But the film is much more than this… it explores all sorts of other stuff (life, love, family, loss, relationships, friendships, purpose, boredom, old age…).
Like the book, I enjoyed the relatively gentle (pedestrian even!) pace of the film – which felt absolutely ‘right’ and appropriate for Harold’s pilgrimage.
The film also represents something of a fantasy… 500 miles walked in deck shoes and with virtually no equipment by a retired, somewhat overweight man unused to exercise? Some days (at times, when Harold was joined by a ‘gang’ of marching supporters), they were apparently only covering a mile day? Doing the journey utilising B-roads and without maps (and a compass for only the latter stages) seemed like a breeze (a walk in the park?)?

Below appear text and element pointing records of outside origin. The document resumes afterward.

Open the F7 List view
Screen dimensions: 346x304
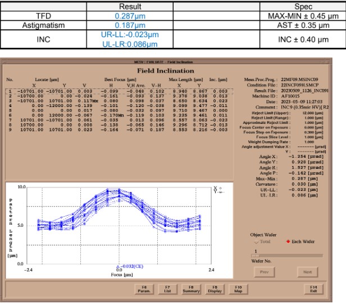(167, 289)
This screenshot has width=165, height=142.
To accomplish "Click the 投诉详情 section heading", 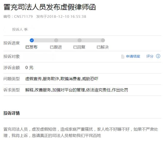I will [12, 113].
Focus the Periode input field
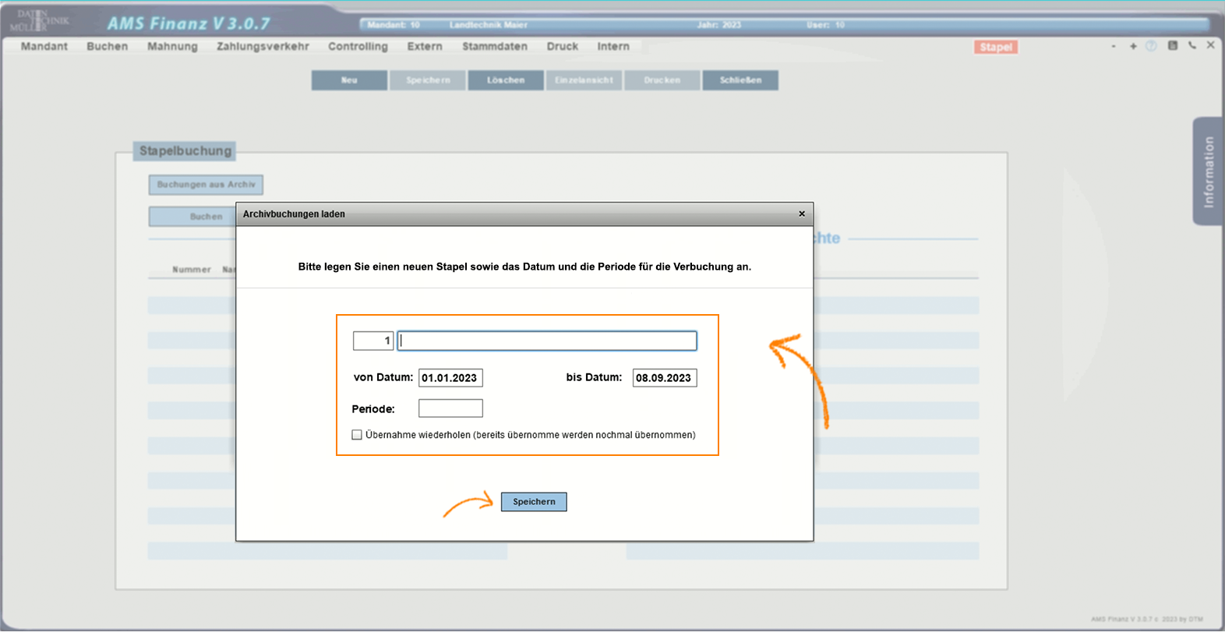Viewport: 1225px width, 643px height. coord(450,408)
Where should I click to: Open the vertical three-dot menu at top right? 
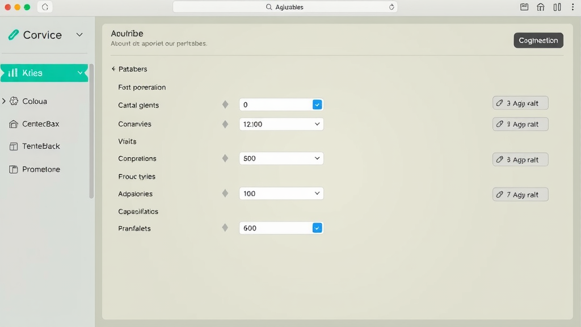573,7
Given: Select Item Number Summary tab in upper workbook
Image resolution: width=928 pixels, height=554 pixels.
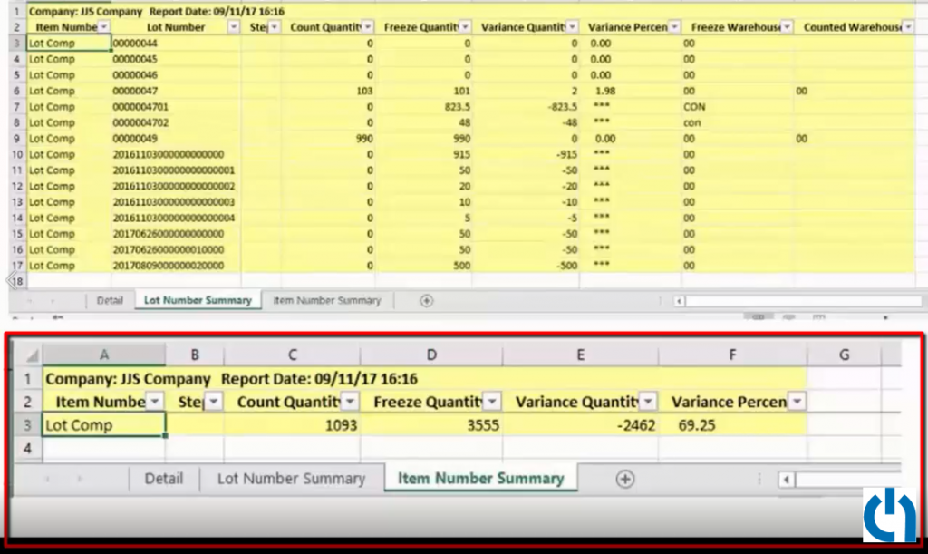Looking at the screenshot, I should (x=326, y=301).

But, hey, I’ll forgive it…
I loved the book and very much enjoyed the film version… and felt hugely relieved that it was done ‘well’ – keeping more or less to the book’s storyline and, crucially, using perfect actors for the key roles (Jim Broadbent and Penelope Wilton were both absolutely excellent).
PS: Sadly, this film wasn’t on the Watershed’s current programme… Cinema de Lux was fine (larger seats, more legroom… and more expensive!) but you had to put up with the VERY loud (even for me without my hearing aids!) Dolby Sound System, not to mention the 25-30 minutes of adverts and promotions at the start.
PPS: There were less than a dozen people in the audience (for the 11.05am screening!).